• Saved entries
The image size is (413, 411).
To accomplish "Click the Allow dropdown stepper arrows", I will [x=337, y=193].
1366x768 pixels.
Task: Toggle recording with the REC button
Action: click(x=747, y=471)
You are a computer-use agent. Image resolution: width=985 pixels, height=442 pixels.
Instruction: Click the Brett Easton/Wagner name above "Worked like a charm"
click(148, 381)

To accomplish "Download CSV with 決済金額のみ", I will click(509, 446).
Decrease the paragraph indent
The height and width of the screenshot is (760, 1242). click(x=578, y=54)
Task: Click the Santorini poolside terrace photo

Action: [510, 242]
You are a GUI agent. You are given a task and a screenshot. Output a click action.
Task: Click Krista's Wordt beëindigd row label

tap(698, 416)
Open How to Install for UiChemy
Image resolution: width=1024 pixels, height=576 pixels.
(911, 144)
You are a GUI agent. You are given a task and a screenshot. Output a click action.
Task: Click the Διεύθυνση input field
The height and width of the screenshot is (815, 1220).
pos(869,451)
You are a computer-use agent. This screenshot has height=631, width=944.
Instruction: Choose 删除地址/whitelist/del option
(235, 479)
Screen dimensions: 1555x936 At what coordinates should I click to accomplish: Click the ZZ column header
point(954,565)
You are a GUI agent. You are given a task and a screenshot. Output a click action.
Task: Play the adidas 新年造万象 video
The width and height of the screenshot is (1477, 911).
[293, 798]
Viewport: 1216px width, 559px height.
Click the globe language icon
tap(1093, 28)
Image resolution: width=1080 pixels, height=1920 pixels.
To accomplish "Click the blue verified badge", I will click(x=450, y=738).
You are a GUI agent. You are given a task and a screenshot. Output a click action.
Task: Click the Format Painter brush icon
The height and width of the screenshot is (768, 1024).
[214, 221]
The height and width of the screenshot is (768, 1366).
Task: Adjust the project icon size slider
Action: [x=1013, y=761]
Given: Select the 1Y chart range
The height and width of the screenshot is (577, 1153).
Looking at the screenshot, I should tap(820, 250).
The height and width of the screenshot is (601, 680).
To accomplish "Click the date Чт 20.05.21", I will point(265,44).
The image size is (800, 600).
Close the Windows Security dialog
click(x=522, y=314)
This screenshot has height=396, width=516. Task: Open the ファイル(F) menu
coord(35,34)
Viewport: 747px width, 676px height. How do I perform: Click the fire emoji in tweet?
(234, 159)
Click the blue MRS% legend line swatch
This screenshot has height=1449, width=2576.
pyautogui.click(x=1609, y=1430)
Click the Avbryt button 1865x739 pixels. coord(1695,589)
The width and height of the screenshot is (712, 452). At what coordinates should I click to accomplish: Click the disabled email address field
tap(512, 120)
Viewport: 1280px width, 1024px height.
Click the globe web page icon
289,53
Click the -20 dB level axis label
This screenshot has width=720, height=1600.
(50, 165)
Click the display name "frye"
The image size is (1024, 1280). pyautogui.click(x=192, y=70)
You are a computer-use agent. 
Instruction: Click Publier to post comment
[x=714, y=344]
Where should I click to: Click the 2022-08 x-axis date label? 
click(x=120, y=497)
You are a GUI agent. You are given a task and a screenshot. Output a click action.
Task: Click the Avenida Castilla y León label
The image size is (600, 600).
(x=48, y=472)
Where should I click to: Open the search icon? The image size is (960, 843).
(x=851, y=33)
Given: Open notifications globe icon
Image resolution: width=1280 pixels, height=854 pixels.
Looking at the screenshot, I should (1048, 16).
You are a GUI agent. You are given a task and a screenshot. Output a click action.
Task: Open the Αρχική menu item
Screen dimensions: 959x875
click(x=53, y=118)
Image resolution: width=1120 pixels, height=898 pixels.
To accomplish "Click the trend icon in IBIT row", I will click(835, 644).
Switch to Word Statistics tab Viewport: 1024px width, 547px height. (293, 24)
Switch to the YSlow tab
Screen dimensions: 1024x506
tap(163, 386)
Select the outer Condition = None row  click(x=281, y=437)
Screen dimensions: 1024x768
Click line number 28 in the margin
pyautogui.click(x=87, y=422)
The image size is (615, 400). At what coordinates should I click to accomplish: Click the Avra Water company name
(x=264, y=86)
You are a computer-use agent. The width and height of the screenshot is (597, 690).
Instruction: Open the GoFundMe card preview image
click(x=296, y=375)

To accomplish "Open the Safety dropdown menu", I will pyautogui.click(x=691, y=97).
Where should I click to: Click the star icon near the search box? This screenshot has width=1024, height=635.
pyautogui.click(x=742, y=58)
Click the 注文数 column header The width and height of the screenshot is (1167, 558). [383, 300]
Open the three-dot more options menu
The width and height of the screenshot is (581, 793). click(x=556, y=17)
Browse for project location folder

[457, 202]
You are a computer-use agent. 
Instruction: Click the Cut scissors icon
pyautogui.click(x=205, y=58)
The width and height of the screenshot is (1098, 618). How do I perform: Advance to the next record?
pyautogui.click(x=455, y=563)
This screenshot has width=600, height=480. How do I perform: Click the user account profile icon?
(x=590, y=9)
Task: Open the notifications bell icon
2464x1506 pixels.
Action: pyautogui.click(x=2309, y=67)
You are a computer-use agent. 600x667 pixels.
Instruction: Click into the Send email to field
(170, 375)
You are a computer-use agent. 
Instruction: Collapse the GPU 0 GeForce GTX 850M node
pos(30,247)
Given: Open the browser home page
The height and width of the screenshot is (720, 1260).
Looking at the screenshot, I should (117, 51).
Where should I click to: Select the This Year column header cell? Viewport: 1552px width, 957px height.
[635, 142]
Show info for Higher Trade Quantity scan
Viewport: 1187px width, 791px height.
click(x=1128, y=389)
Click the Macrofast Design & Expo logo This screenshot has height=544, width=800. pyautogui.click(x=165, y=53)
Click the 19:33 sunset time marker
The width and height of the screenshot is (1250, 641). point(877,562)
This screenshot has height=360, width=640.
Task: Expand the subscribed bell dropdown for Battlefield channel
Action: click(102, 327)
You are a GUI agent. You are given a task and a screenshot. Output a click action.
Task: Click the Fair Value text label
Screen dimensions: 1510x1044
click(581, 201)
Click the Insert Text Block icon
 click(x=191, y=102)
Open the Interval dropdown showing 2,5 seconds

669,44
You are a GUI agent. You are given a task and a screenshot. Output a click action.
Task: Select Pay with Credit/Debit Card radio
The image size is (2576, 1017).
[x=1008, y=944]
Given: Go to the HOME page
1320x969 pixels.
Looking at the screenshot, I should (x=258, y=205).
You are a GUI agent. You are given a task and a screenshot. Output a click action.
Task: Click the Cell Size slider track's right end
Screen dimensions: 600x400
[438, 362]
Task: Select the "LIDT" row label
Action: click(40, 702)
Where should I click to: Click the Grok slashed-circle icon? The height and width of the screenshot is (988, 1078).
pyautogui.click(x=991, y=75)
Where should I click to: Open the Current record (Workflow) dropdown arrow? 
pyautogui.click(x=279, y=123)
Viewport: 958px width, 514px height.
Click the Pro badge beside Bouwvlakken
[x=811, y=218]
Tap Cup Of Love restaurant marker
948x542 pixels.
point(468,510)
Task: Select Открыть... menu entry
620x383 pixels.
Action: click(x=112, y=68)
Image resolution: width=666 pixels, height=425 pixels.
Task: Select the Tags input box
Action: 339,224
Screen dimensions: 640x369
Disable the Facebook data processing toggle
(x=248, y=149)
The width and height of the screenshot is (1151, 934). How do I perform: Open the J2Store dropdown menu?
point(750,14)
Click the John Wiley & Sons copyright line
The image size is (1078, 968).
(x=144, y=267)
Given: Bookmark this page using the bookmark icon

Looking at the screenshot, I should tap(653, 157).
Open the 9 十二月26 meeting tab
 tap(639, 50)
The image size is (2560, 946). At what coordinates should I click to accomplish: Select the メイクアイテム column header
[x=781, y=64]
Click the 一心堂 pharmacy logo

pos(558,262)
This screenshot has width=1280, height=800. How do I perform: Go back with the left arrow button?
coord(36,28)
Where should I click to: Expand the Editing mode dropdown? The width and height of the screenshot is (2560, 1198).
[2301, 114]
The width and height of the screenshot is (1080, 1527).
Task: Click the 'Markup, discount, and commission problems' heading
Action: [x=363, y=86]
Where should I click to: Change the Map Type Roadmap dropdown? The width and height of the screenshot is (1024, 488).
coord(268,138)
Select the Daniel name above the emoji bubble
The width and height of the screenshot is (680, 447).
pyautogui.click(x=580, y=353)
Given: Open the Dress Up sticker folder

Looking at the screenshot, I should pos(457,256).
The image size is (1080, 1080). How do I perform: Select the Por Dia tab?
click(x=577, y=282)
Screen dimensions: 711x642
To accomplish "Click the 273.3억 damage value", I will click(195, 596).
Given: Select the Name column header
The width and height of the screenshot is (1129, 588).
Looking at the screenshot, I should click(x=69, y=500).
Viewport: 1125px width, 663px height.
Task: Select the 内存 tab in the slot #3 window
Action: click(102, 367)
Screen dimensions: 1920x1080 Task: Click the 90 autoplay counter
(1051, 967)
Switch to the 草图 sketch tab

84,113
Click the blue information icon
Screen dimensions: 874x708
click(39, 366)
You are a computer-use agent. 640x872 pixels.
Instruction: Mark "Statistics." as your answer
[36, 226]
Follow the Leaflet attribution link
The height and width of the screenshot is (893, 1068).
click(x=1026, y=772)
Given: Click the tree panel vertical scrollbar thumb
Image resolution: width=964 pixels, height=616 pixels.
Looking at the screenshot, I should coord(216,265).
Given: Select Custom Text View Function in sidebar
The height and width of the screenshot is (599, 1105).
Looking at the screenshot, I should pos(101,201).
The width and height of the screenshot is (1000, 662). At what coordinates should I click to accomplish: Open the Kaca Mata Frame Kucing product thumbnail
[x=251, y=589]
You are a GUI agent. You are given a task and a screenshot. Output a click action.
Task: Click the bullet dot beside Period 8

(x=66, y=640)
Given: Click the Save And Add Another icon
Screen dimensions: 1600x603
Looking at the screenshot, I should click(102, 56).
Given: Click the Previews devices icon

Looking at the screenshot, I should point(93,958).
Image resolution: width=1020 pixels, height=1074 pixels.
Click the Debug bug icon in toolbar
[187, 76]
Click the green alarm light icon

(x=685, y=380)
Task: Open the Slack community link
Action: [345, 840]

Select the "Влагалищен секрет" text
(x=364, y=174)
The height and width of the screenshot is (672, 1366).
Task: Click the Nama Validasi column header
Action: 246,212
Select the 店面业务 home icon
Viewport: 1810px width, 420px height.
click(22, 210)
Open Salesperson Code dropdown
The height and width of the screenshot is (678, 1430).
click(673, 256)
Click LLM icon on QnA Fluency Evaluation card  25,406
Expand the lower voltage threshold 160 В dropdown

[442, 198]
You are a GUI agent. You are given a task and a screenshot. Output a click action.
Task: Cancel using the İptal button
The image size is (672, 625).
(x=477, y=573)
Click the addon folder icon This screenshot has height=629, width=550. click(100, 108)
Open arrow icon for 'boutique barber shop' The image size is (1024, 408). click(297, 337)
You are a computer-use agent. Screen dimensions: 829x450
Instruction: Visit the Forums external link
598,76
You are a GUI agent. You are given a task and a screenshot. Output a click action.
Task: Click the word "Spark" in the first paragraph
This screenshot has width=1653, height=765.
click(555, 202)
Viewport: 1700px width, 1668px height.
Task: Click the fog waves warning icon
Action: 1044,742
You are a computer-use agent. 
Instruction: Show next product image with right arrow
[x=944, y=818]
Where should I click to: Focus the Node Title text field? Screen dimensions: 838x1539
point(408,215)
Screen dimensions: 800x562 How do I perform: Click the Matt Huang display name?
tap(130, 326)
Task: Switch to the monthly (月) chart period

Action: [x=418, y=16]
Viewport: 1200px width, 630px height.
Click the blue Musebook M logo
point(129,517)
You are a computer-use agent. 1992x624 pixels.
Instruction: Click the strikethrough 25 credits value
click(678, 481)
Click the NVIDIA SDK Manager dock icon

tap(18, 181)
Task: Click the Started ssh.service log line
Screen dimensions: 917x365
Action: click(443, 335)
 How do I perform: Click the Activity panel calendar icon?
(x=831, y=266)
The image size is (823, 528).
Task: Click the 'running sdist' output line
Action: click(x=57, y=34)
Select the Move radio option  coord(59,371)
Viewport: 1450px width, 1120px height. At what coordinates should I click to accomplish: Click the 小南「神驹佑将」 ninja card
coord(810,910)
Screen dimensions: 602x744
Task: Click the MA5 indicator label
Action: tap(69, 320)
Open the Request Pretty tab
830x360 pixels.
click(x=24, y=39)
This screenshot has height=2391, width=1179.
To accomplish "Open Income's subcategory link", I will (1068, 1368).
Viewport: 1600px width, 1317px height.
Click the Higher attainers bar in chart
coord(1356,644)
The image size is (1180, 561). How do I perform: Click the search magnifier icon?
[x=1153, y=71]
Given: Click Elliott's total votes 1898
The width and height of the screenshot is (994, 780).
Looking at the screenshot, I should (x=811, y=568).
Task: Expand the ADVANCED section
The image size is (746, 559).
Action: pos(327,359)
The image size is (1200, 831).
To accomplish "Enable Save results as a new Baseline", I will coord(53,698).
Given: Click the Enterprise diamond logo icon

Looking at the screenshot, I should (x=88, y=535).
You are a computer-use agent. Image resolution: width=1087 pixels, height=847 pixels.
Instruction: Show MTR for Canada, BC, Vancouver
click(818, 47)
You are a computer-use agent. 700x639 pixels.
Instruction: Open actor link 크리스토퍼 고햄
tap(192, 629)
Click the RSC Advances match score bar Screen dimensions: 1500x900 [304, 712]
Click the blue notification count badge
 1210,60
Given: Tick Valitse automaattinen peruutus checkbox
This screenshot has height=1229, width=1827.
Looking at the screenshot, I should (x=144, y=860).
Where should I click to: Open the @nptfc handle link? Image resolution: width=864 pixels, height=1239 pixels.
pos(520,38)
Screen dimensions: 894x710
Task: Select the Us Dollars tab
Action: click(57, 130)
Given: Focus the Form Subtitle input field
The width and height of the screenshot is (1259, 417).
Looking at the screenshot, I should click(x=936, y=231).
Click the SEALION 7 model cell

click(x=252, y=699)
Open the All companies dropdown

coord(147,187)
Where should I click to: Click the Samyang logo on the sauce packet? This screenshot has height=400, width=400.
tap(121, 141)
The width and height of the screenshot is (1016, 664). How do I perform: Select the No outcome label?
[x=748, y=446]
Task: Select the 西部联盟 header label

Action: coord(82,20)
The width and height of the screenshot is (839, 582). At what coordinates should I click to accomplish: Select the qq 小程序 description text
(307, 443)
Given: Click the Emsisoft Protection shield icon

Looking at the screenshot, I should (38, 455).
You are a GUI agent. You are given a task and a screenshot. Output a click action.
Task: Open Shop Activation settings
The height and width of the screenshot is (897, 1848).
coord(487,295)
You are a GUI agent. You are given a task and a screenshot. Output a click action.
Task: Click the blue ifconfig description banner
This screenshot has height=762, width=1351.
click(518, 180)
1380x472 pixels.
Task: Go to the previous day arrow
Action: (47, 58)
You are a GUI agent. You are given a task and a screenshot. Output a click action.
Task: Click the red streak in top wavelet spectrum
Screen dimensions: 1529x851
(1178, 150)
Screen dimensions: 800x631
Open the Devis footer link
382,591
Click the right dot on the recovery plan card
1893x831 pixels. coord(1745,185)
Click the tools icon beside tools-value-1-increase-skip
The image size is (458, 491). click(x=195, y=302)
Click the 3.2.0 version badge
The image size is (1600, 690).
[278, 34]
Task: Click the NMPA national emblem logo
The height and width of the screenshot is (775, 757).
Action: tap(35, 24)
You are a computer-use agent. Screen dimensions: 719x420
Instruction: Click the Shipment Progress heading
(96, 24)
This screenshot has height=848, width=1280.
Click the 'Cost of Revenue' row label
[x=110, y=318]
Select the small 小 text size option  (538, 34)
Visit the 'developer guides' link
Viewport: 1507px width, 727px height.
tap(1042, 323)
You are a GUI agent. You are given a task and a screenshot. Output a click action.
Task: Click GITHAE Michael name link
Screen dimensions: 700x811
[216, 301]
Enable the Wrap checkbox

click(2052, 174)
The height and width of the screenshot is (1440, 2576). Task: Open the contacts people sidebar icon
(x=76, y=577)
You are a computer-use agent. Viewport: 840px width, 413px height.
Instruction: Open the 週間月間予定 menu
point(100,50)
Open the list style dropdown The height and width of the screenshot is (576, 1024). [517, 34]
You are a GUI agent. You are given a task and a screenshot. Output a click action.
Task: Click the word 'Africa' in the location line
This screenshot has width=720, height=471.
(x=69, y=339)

• TASK REQUIREMENTS
Each line holding the word "radio" must be copied from the data.

• COMPLETED TASK
Task: Select Pay with Credit/Debit Card radio
Select the Move radio option  coord(59,371)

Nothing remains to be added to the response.